3. Vertical composition and power imbalance
The demon sitting above the character relates directly to classical film language about “vertical power dynamics.” In visual theory, height equals dominance. German Expressionist films like The Cabinet of Dr. Caligari used towering figures to express psychological oppression. My storyboard follows that logic instinctively – everything threatening is placed above, and the character’s upward gaze confirms the imbalance.
4. Threats that hide in the environment — expressionist staging
Placing the demon behind beams and structures links to expressionist staging, where the threat feels fused into the architecture. In Nosferatu, shadows become characters; in my storyboard, the demon lives in the background before revealing itself. This research point helped me understand why embedding monsters into the scenery feels psychologically heavier than simply showing them.
5. The “eye shock” trope and minimalistic attack indicators
The storyboard panel focusing on a close-up eye connects to a long tradition of “eye shock” imagery – a way to express violence or terror without animating the full action.
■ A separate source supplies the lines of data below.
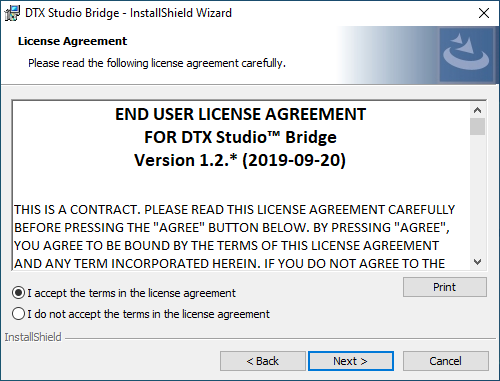
Task: Select "I accept the terms in the license agreement"
Action: pyautogui.click(x=18, y=293)
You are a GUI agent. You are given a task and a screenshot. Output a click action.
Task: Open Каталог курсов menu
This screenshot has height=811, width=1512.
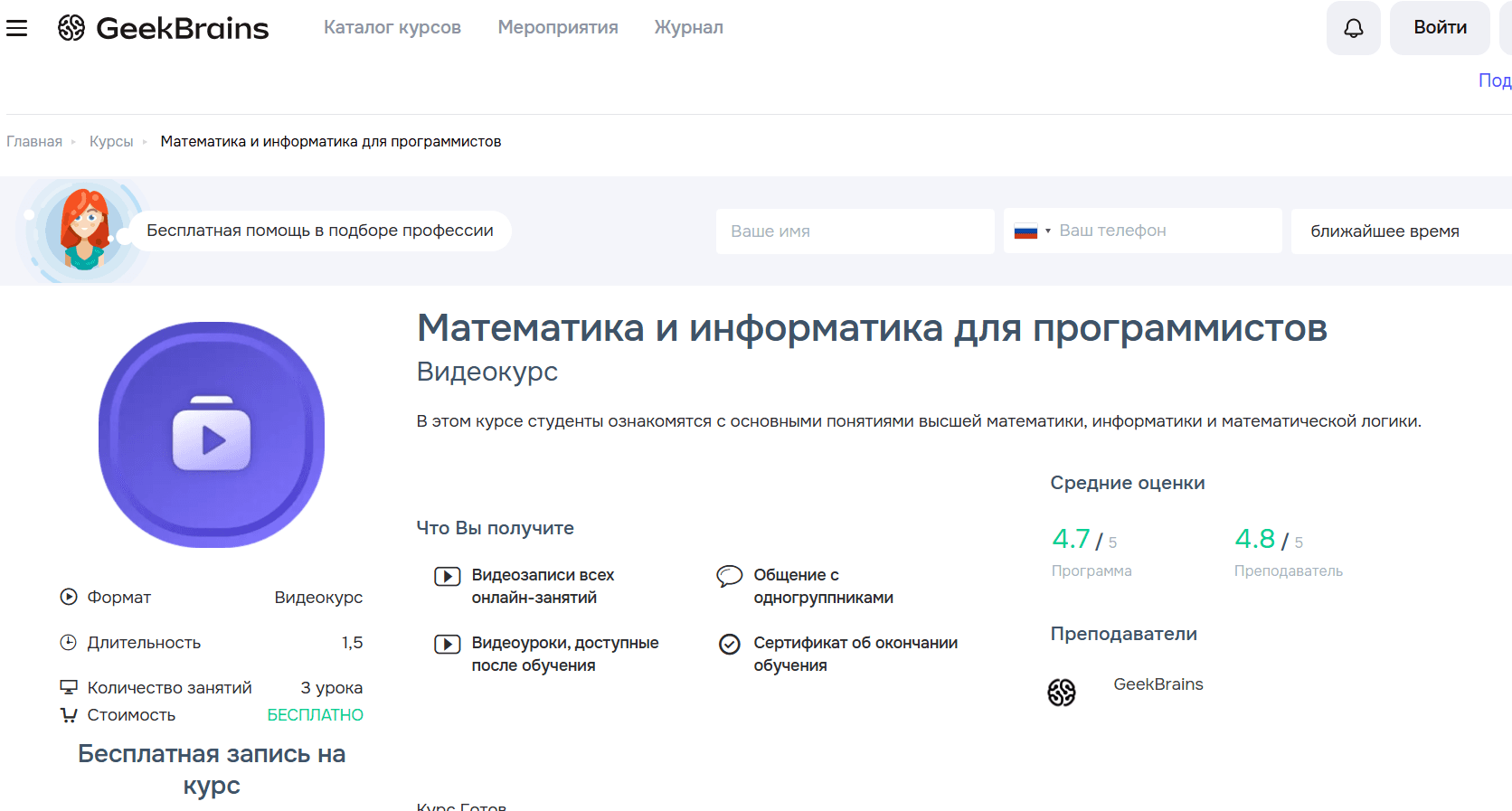click(392, 28)
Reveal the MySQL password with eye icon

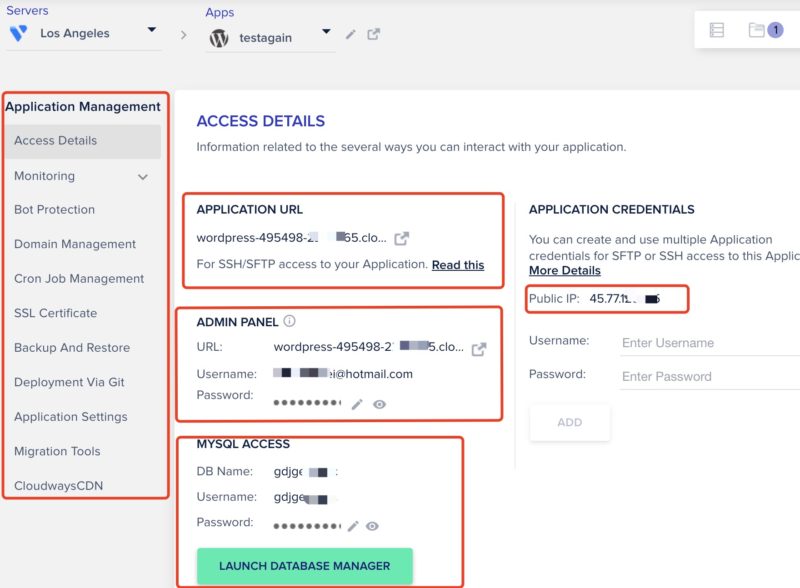coord(372,526)
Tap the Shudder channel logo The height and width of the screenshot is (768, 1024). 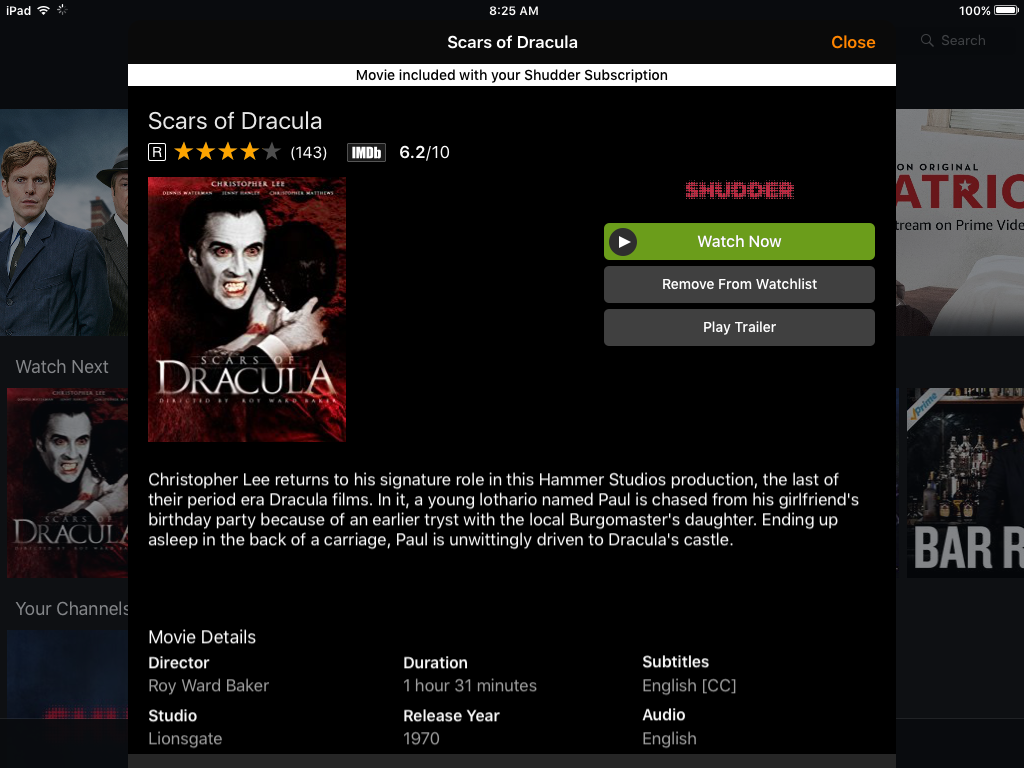tap(739, 190)
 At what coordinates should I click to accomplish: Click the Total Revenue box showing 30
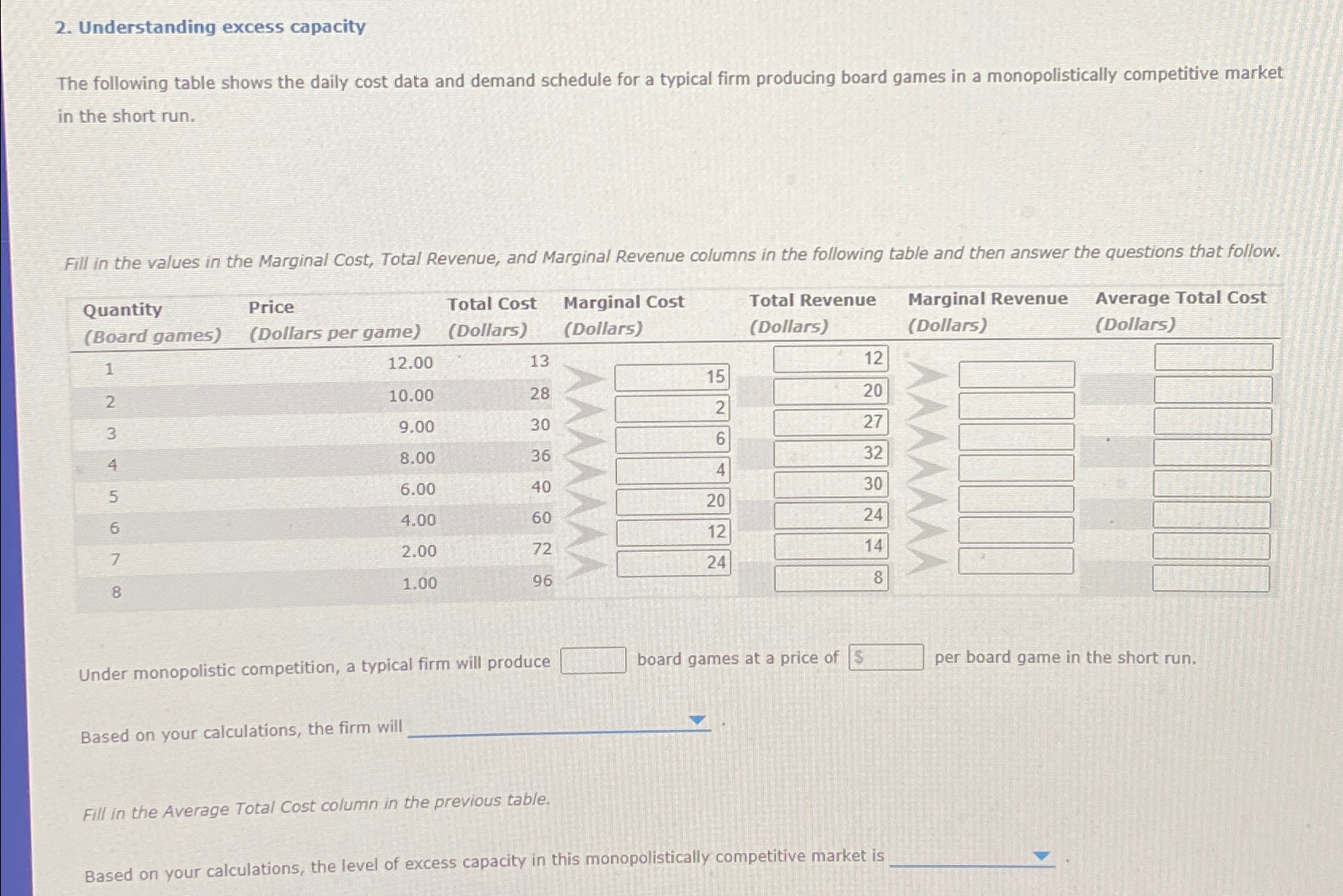pos(831,484)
Examples range from Psycho’s eye montage to anime’s symbolic eye flashes. This technique taught me that suggestion can be more powerful than explicit detail, something that still influences how I handle sudden beats in the final film.
6. Early manipulation motifs – horror as seduction
The demon trying to entice or lure the protagonist fits into horror research where monsters aren’t only predators, but seducers. The idea appears in folklore, religious texts, and modern horror like The Babadook. This storyboard unintentionally touched that lineage – the monster doesn’t just attack, it beckons. This became foundational later with the father luring the child through the door.
7. Sketching as “ideation scaffolding”
Storyboards aren’t final art – they’re what design theory calls “ideation scaffolding.” They let you explore compositions, beats, and emotional rhythms without committing to details. Research into animation pipelines emphasises how storyboards often contain the emotional DNA of the final film even when the surface details change. That is exactly what happened here: the gaze, the hand, the power imbalance – all born here.
8. Using gaze direction as narrative logic
The character looking up at the demon fits into film research on “gaze theory.” Who looks at whom determines narrative power, vulnerability, and information flow. In horror, upward gazes often signal helplessness or revelation. Even in this simple storyboard, the gaze defined the emotional hierarchy of the scene long before the painterly style existed.
9. Photographs as memory triggers and horror motifs
The slipping photograph links to research on how photographs function in horror – they’re physical memory anchors. Works like The Ring and Hereditary use photos to expose emotional truths or family breakdowns. This storyboard version helped me understand that the photograph wasn’t just a prop; it was a trigger for everything that follows.
10. Early visual identity — the storyboard as the first “language draft”
This storyboard represents the moment the project gained its first visual identity. Film scholars write about how the storyboard is often the “first draft of the film’s grammar.” Even though mine was rough, it established the core ideas I never abandoned: tension built from camera angle, emotional storytelling through hands, and an antagonist that dominates from above. This research helps contextualise why this storyboard stage is historically important to the project.